Si bien el municipio entrega una parte, desde los comedores señalan que la situación es compleja.


El presidente de la comisión vecinal del barrio Tuichá, de Oberá, Cristian Narciso, señaló que la cuarentena afectó a las familias más vulnerables y a muchos changarines o trabajadores eventuales que por efecto del asilamiento, ya no consiguieron trabajo o directamente no pudieron salir a buscarlo y con ello, el sustento diario de sus familias, cayó. “Se trata de ayudar, incluso con la mercadería que nos facilita eventualmente la Municipalidad, pero se hace difícil”, mencionó.

“Lo que más nos preocupa es la alimentación de la gente, niños y adultos mayores sobretodo. Hay un mínimo de 200 familias, en general albañiles, cortadores de pasto, tareferos, madres solteras, como comisión no podemos hacer mucho, incluso la Municipalidad nos daba más mercadería pero ahora también se ven limitados. No hay comedor, sí un merendero que trabaja a medias con lo que le dan, pero no llega a abarcar todos los chicos que hay, los que al no ir a la escuela tampoco comen muchas veces, porque antes recibían allí al menos un plato”, indicó en declaraciones publicadas por Meridiano 55.

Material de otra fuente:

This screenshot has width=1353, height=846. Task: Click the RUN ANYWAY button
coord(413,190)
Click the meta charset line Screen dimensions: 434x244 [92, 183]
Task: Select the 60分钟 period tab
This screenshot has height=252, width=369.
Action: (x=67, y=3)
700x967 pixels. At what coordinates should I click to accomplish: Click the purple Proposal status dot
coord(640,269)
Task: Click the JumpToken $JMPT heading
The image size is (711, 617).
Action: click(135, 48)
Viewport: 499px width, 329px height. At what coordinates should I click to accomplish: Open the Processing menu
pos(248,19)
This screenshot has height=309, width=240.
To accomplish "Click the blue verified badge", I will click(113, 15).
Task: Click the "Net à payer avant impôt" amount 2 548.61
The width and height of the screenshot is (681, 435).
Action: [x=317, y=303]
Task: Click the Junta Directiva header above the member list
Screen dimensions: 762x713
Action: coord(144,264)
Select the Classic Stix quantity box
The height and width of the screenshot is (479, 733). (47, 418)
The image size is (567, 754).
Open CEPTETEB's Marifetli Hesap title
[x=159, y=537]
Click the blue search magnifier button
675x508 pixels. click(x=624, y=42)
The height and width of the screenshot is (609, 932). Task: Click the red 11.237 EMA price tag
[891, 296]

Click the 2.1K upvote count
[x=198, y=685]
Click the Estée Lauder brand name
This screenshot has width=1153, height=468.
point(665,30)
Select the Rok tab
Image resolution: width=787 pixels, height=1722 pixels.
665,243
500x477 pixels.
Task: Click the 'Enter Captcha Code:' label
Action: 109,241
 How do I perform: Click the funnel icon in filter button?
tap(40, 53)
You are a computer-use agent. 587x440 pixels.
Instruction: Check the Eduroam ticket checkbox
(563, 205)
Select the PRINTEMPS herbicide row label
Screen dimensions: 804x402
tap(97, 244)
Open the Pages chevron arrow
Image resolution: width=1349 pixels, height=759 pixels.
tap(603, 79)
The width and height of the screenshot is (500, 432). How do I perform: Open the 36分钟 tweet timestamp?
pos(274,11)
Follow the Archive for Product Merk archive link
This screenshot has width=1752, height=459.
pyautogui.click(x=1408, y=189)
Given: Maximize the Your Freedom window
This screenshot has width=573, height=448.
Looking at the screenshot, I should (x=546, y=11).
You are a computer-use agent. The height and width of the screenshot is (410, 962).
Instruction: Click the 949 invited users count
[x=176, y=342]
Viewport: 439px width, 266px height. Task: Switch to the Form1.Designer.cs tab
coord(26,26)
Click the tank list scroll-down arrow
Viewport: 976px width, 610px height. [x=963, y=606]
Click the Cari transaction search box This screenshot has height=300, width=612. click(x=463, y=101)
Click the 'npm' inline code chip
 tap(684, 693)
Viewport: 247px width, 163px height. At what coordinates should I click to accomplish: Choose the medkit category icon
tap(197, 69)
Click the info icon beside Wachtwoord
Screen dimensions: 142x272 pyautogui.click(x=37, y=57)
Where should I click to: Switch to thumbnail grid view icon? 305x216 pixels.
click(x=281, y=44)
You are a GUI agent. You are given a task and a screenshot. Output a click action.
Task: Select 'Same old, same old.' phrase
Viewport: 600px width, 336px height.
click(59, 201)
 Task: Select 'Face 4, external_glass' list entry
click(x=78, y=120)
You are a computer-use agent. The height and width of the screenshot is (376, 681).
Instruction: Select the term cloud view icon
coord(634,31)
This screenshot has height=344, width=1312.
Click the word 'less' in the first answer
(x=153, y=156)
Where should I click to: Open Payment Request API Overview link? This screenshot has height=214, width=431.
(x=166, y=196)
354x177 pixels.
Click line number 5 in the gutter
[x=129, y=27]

En los últimos años sin embargo, avanzaron con el agua potable, de dos canillas públicas que recibían agua a través de mangueras que traspasaban calles con lo que eso significa, pudieron trabajar entre todos y conectarse a la red que se extendió hasta allí.

“Aquí la gente se cuida, es bueno, si bien tuvimos muchos casos de dengue, la gente limpia, pero a través del arroyo que tenemos aquí llega basura de otros lugares , la Municipalidad vino a fumigar pero no es la solución, ya que la basura llega de otros lugares con el agua cuando llueve sobre todo”.